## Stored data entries
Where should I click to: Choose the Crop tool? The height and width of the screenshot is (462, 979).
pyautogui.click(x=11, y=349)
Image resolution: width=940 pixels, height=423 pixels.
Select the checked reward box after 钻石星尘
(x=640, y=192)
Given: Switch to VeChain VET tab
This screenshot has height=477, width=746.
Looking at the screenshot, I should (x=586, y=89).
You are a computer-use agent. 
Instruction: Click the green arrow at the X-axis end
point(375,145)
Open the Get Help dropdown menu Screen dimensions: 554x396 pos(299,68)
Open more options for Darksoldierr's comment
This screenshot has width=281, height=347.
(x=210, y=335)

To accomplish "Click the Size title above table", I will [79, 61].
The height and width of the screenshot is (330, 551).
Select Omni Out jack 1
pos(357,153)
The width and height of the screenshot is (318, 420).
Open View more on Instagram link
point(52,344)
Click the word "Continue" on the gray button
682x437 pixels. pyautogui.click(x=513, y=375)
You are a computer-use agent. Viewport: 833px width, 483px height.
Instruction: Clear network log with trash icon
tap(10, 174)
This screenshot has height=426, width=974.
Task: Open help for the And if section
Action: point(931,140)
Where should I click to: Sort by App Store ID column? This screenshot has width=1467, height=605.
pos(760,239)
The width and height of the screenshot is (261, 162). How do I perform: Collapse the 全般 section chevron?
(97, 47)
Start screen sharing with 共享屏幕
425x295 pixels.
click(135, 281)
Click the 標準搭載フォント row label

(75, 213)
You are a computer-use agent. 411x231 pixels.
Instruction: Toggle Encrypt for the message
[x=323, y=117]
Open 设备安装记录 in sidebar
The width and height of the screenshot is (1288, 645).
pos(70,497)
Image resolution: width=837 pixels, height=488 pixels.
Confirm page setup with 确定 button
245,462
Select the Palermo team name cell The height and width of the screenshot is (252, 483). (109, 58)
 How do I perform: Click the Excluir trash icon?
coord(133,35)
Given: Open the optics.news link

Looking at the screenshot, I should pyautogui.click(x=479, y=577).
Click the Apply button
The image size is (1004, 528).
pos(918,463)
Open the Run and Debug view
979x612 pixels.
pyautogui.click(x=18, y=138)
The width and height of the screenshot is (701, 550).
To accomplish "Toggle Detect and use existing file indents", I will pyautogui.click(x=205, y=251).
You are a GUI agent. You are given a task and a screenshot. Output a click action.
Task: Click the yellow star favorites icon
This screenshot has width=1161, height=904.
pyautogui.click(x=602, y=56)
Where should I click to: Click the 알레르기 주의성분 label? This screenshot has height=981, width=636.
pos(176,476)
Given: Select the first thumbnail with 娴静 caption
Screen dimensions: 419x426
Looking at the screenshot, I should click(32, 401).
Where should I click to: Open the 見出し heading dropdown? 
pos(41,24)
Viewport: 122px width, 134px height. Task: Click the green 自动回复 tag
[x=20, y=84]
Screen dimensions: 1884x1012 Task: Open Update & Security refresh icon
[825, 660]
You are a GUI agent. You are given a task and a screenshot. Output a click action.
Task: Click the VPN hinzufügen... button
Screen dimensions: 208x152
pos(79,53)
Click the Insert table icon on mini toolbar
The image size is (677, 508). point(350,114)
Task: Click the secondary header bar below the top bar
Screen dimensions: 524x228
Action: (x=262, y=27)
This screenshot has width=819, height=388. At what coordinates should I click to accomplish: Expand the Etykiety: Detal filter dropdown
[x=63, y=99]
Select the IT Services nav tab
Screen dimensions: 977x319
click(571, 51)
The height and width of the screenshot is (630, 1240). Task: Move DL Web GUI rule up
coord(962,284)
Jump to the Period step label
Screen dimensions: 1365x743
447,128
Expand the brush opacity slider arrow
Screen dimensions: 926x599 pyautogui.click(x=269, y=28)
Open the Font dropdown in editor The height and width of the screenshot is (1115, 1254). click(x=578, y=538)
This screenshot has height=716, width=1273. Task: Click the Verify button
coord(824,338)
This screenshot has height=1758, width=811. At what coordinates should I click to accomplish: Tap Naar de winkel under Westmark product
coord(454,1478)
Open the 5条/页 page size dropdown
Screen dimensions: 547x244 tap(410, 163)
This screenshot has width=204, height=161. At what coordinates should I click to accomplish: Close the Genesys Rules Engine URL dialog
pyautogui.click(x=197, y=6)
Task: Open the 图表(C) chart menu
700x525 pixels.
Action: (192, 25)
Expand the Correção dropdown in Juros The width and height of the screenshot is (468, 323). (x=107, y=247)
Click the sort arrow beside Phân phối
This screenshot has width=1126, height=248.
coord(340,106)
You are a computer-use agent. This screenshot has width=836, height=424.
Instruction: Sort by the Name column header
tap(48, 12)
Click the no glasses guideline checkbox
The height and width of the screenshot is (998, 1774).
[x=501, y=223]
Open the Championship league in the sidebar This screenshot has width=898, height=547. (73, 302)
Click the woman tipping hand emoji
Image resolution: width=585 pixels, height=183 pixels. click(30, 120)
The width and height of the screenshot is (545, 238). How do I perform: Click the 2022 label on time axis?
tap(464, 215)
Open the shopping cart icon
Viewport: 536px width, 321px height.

## Task
In the records above, find the lines containing "agent" and copy them.

## Completed exercise
You are a computer-use agent. 
You are a computer-use agent. Viewport: 833px width, 483px height.
You are a computer-use agent. 411x231 pixels.
You are a GUI agent. You are given a task and a screenshot. Output a click action.
You are a GUI agent. You are given a task and a screenshot. Output a click action.
You are a computer-use agent. This screenshot has width=836, height=424.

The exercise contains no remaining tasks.